Breakfast of Champions!

The Three Rivers club travels well, thanks largely to Bill and his trusty minivan, which has racked up quite a few miles hauling club members to and from contests, air shows, museums and the like.  These road-trips usually start with the co-conspirators meeting at a Bob Evans or Eat-n-Park well before sunrise for breakfast  before hitting the road.  We've been doing this for long enough that models and bacon-and-eggs are linked forever in my mind.

So I thought I'd devote a few of these blog-icles to places for breakfast in the 'burgh.  I'm starting with a place just a few miles from the Beattie Career Center, and so a perfect place to stop to fuel up for the day on your way to our show.


Chub's Place is located at 810 Ingomar Road, Wexford PA on the edge of North Park.  Hopefully you can tell from the picture that Chub's has all the ambiance of a machine shop; it several notches above "greasy spoon" but definitely on the "dive" end of the scale.  If you're counting calories or grams of fat, your calculator may not have enough digits.  If you like to think your food is being prepared in a kitchen scrubbed operating-room clean then stick to Bob Evans (or one of the other places I'll get around to reviewing later).


But don't let the negative reviews you'll find on the Internet scare you.  The food is simple and tastes good and is cooked on a big grill just behind the counter.  The waitresses are friendly and call you "Hon" and keep your coffee cup full.   I recommend their L-PO - a big plate of scrambled eggs, fried potatoes and sausage that bears absolutely no resemblance to an omelet.  Or have anything with bacon and eggs - you can't go wrong.  If you believe that frying makes everything taste better and think coffee should be strong enough to remove paint, then Chub's is your place!
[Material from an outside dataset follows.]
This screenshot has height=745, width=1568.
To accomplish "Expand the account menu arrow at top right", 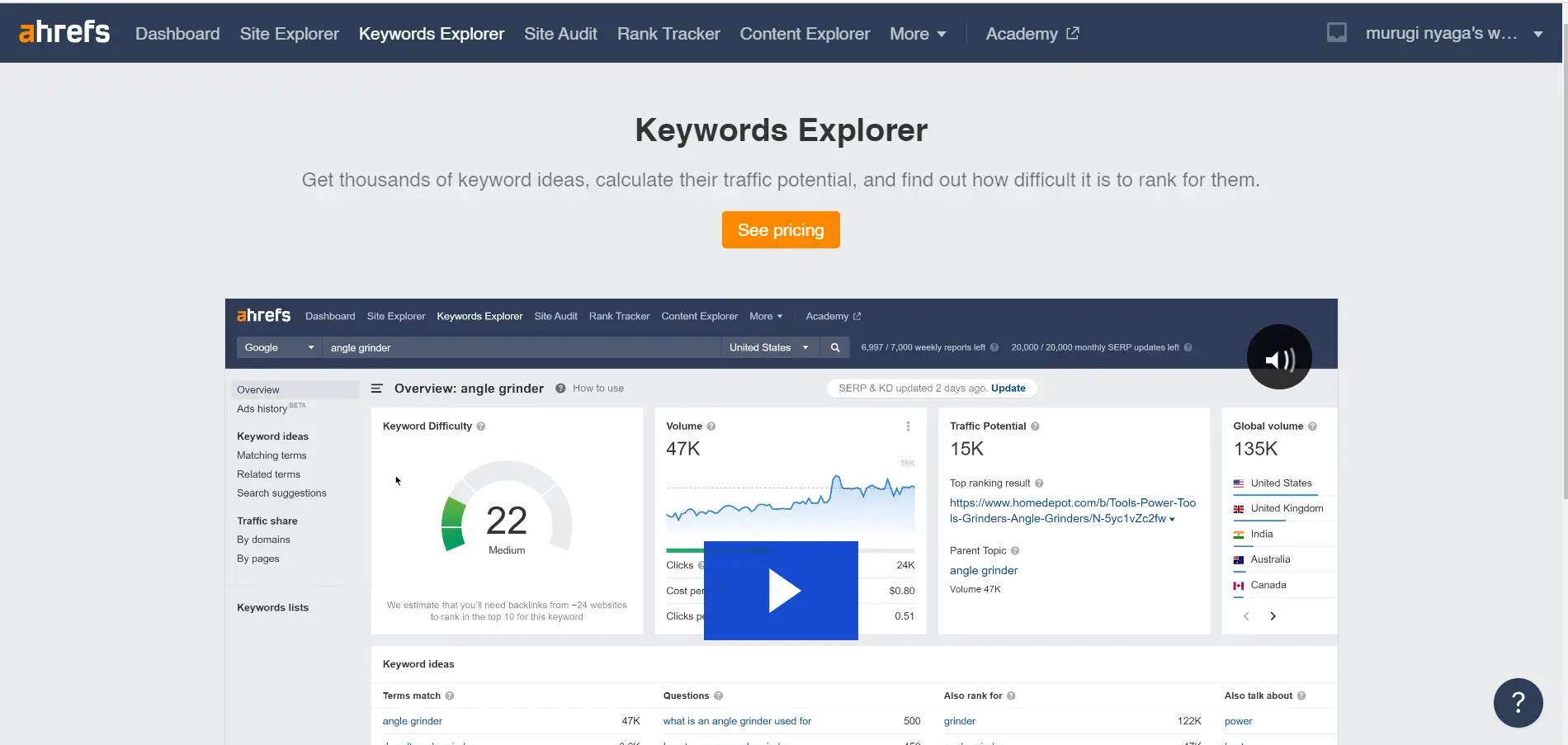I will 1537,33.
Directions from A W Beattie:

- turn left out of the parking lot onto Babcock Blvd,
- in half a mile turn right on Kummer Road
- in about 1 miles turn left onto Ingomar Road
- Chub's is about half a mile a head on the left.

I'm always looking for breakfast places - if you've got a favorite, especially in the Northern 'burbs, please leave a comment here telling me where it is and I'll check it out and report back.

Don

Friday, July 6, 2012

Open Judging - Our 800 Pound Gorilla


If you've entered a model at one of the Three Rivers IPMS shows in the last 10 or so years you noticed that things were a little different as soon as you put your models down on the tables.  Instead of there being lots of small areas marked off for very specific scales and subjects (such as "1/48 Small Prop - Single Engine Aircraft), there are whole tables marked for broad categories like "1/48 and larger Aircraft".  And when it came to awards time, things probably seemed even more different as modelers were handed gold, silver and bronze medallions instead of the usual 1st, 2nd and 3rd place plaques.
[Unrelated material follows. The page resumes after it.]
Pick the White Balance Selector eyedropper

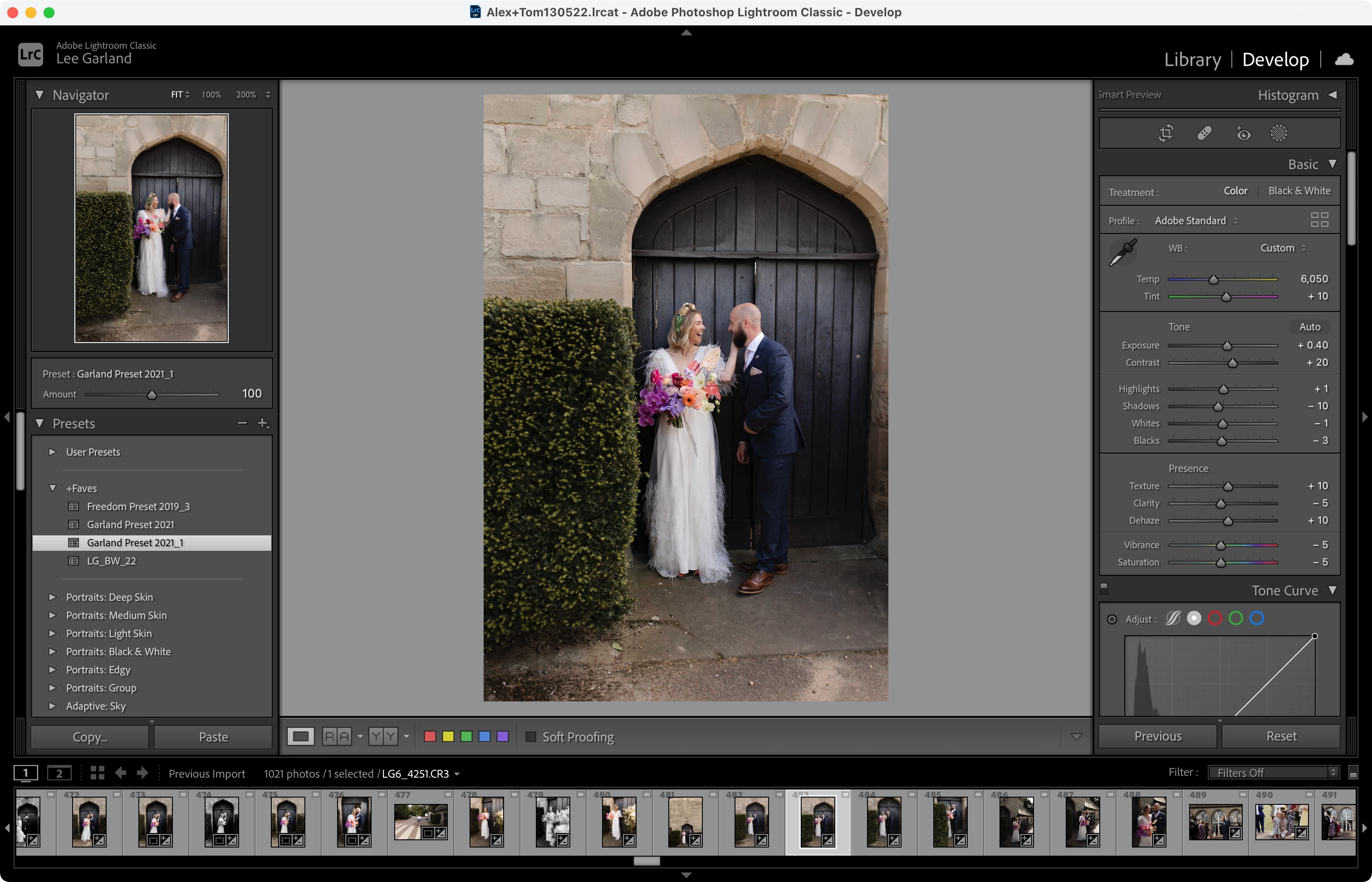pos(1123,252)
Three Rivers is one a few clubs using a style of judging generally known as "Open Judging" or "Chicago Rules".  The big difference is that rather than pick the 3 best models from a small group of models, "Open Judging" scores every model into 4 tiers: gold, silver, bronze and no-award.  All of the models scoring a "gold" receive a gold medallion, all of the models scored "silver" receive a silver medallion, and so on.  If there are four really good 1/48 P51s entered; they can all receive a gold medal. In a regular 1st-2nd-3rd sort of contest, the judges would have to sort out which of the four was the best, second best, third best and which went home empty handed.  It helps eliminate the element of luck: under Open Judging a model's chance of earning an award no longer depends on what other models happened to show up that day.

Open Judging is used at a lot of big (non-IPMS) figure and model contests, including MFCA (figures),
AMPS (armor), and Wonderfest (sci-fi).

So why doesn't everyone use Open Judging?

Some of the reasons are practical. Since you don't know exactly how many models are going to win awards the club needs to buy a lot of extras.  And since the judges look closely at every model, judging takes a little longer than at a 1-2-3 event.  This is all true, but they are not impossible problems - as demonstrated by the number of big long-running shows using this system.  It took Three Rivers a few years to polish out the rough spots, but its now a point of pride in the club that we've made it work when lots of experts said it couldn't be done.

But the big reason is that some modelers think the lack of a single "winner" in every category means an Open Judged event isn't really a contest. Since more models receive an award under Open Judging some see the awards being cheapened. Open Judging gets lumped in with Outcome Based Education (whatever that is) and T-Ball leagues that don't keep score as another reason the country is going to hell in a hand basket.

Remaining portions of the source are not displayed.